═════ Information supplied ═════

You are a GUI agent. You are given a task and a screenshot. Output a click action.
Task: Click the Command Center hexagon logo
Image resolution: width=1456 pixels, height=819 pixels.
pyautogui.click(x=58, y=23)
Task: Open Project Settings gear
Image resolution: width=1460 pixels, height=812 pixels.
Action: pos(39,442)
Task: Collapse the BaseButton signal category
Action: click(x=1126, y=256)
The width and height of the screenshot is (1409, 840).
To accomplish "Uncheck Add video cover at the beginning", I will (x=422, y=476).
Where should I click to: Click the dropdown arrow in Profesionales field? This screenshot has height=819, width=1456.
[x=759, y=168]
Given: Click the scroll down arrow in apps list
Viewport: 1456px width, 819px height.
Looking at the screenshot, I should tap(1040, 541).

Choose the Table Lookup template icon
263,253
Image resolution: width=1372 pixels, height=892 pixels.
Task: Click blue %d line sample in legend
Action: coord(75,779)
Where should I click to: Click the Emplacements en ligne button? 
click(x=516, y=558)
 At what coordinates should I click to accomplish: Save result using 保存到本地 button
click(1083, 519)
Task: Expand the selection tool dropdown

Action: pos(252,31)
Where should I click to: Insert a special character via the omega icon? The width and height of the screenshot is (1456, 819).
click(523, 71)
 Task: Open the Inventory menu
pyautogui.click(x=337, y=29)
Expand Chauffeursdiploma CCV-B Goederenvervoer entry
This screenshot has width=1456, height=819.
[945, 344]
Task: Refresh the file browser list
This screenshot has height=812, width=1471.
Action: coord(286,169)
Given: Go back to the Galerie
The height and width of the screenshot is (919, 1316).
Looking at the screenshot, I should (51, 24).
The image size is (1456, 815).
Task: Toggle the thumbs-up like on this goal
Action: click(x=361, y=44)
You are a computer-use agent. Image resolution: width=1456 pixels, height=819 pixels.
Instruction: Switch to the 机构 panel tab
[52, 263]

═════

* **Task objective**
Repeat each record word for word.

* **Result of the exercise**
You are a GUI agent. You are given a task and a screenshot. Output a click action.
Task: Click the Command Center hexagon logo
Image resolution: width=1456 pixels, height=819 pixels.
pyautogui.click(x=58, y=23)
Task: Open Project Settings gear
Image resolution: width=1460 pixels, height=812 pixels.
Action: pos(39,442)
Task: Collapse the BaseButton signal category
Action: click(x=1126, y=256)
The width and height of the screenshot is (1409, 840).
To accomplish "Uncheck Add video cover at the beginning", I will (x=422, y=476).
Where should I click to: Click the dropdown arrow in Profesionales field? This screenshot has height=819, width=1456.
[x=759, y=168]
Given: Click the scroll down arrow in apps list
Viewport: 1456px width, 819px height.
Looking at the screenshot, I should tap(1040, 541).

Choose the Table Lookup template icon
263,253
Image resolution: width=1372 pixels, height=892 pixels.
Task: Click blue %d line sample in legend
Action: coord(75,779)
Where should I click to: Click the Emplacements en ligne button? 
click(x=516, y=558)
 At what coordinates should I click to accomplish: Save result using 保存到本地 button
click(1083, 519)
Task: Expand the selection tool dropdown

Action: pos(252,31)
Where should I click to: Insert a special character via the omega icon? The width and height of the screenshot is (1456, 819).
click(523, 71)
 Task: Open the Inventory menu
pyautogui.click(x=337, y=29)
Expand Chauffeursdiploma CCV-B Goederenvervoer entry
This screenshot has width=1456, height=819.
[945, 344]
Task: Refresh the file browser list
This screenshot has height=812, width=1471.
Action: coord(286,169)
Given: Go back to the Galerie
The height and width of the screenshot is (919, 1316).
Looking at the screenshot, I should (51, 24).
The image size is (1456, 815).
Task: Toggle the thumbs-up like on this goal
Action: click(x=361, y=44)
You are a computer-use agent. Image resolution: width=1456 pixels, height=819 pixels.
Instruction: Switch to the 机构 panel tab
[52, 263]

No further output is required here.